→ EXERCISE INSTRUCTIONS: Copy the listing from the line containing "The image size" through the end of the listing, replacing "Backup" with "Archive" and changing nothing else. Omit the pictures.

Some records
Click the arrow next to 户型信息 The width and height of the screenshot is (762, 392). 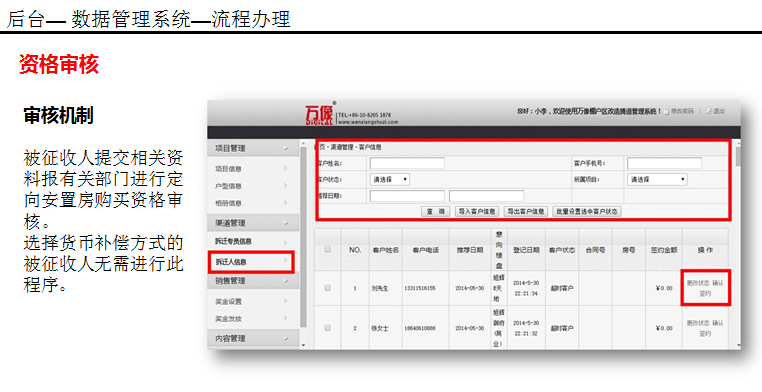pyautogui.click(x=286, y=186)
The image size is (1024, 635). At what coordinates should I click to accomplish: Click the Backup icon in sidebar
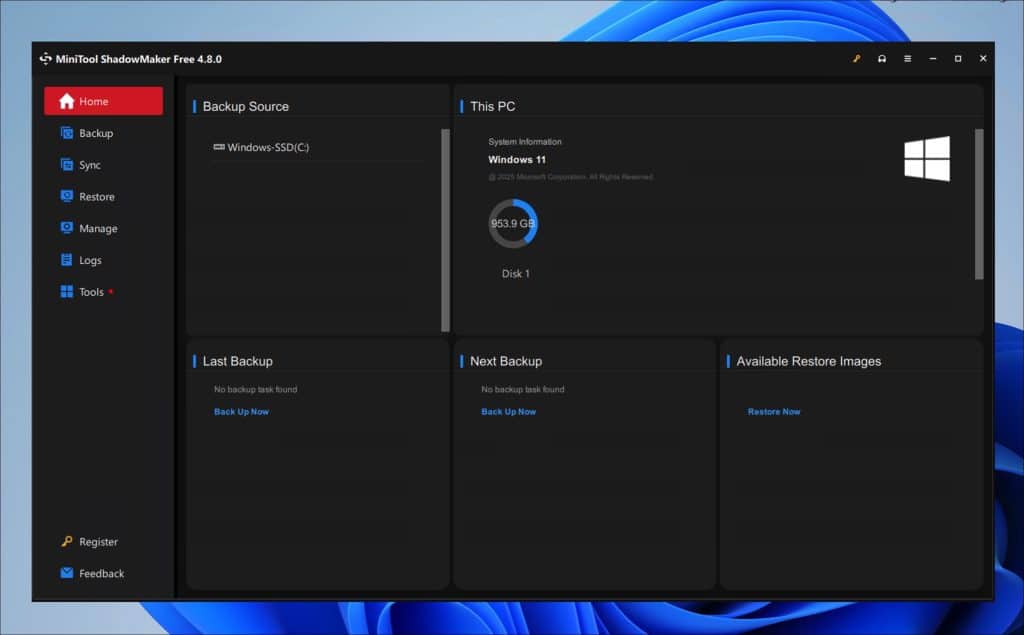coord(67,133)
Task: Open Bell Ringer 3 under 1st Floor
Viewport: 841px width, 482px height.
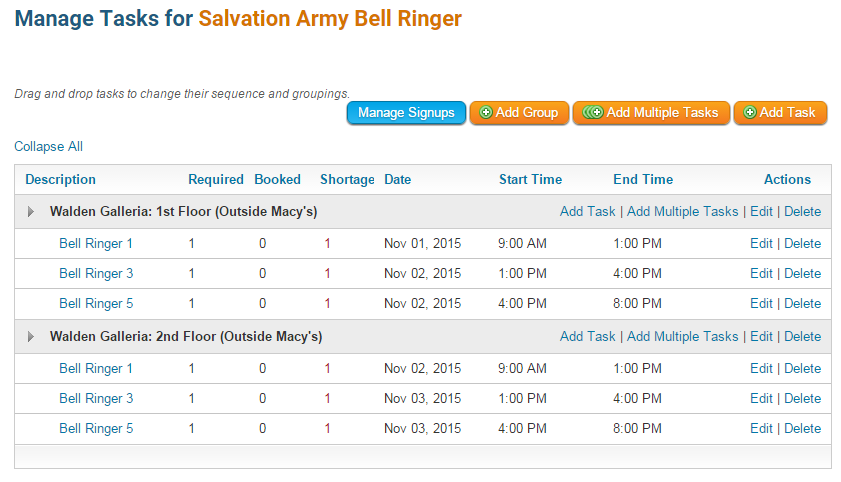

→ WRITTEN SOLUTION:
The image size is (1024, 635). At what coordinates should I click to accomplish: Click the Archive icon in sidebar
coord(67,133)
Task: Open Bell Ringer 3 under 1st Floor
Viewport: 841px width, 482px height.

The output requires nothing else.